Repression of the HSV-1 latency-associated transcript (LAT) promoter by the early growth response (EGR) proteins: involvement of a binding site immediately downstream of the TATA box.

Abstract

During herpes simplex virus (HSV) latency, in neurons of the nervous system, a single family of viral transcripts (the Latency-Associated Transcripts or LATs) are synthesized. Within the LAT promoter region, we have identified a consensus sequence for the EGR proteins in an unusual position immediately downstream of the TATA box. The early growth response (EGR) proteins are rapidly induced in cells by stimuli which also induce HSV to reactivate from latency. In order to determine if EGR proteins play any role in control of LAT transcription, we have analyzed the interactions between EGR proteins and the LAT promoter.

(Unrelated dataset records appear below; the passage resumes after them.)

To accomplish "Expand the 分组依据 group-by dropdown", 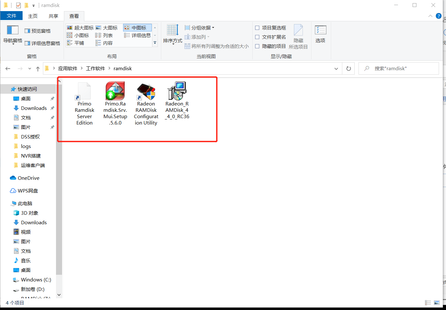I will point(200,28).

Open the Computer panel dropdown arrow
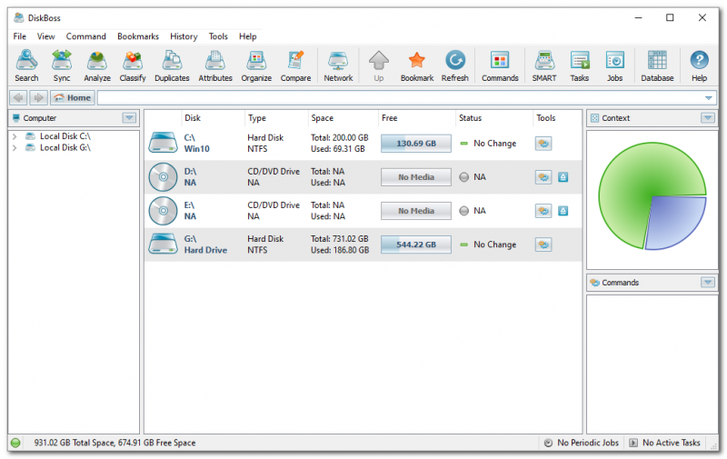pyautogui.click(x=130, y=118)
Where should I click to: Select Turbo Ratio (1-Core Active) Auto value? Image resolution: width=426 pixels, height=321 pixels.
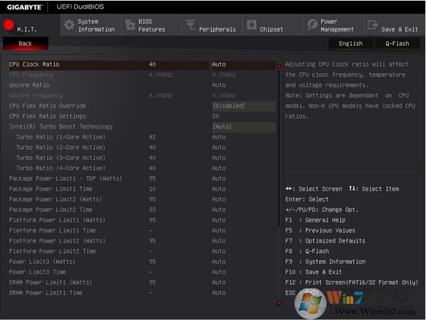coord(219,138)
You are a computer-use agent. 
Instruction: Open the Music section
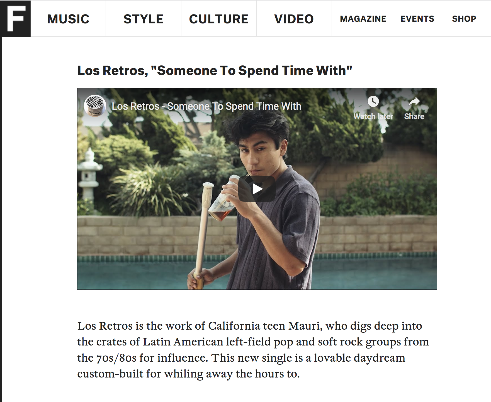(x=68, y=19)

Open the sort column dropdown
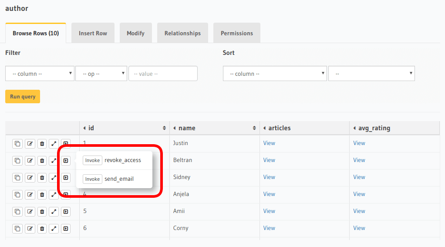tap(275, 74)
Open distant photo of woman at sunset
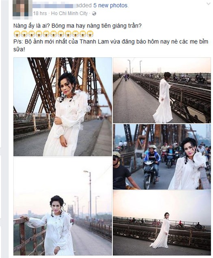The width and height of the screenshot is (213, 258). tap(162, 223)
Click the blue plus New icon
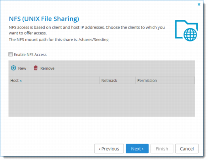 coord(13,68)
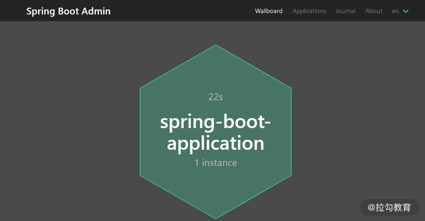
Task: Open the en language selector
Action: point(395,11)

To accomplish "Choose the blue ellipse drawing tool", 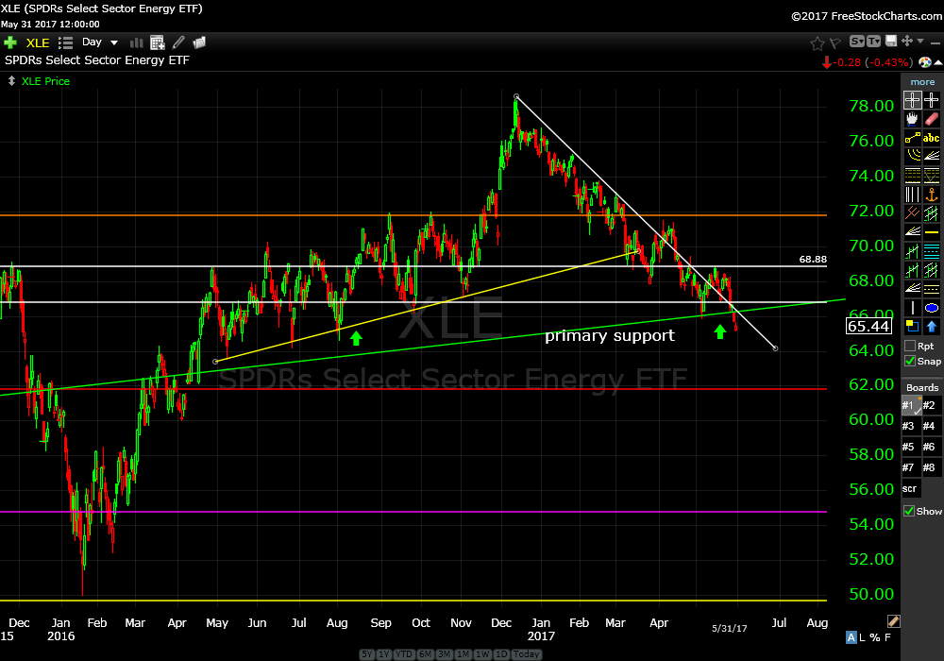I will (x=932, y=308).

Gel retardation and DNase I protection assays demonstrated that EGR1 zinc finger protein bound specifically to the LAT promoter region EGR consensus sequence. To determine if EGR proteins could modulate transcription through the LAT promoter, cotransfection assays were performed using chloramphenicol acetyltransferase (CAT) reporter constructs driven by either the wild-type LAT promoter or a LAT promoter with a mutated EGR binding site. Contransfection of the wild-type LAT promoter construct with EGR expression plasmids resulted in inhibition of the basal level of CAT activity with EGR-2 but not EGR-1 or 3. However, normal levels of CAT activity were observed in cotransfections using the mutant LAT promoter CAT construct suggesting that repression was mediated by the binding of EGR-2 proteins to the LAT promoter. Furthermore, data from combination binding assays using EGR1 and TATA binding protein (TBP) in vitro support the hypothesis that binding of EGR proteins to the LAT promoter prevents binding of TBP and thus suppresses transcription. These results may provide a link between stress responses in neurons of the CNS which activate the EGR family of proteins and HSV reactivation from latency due to the same stress response.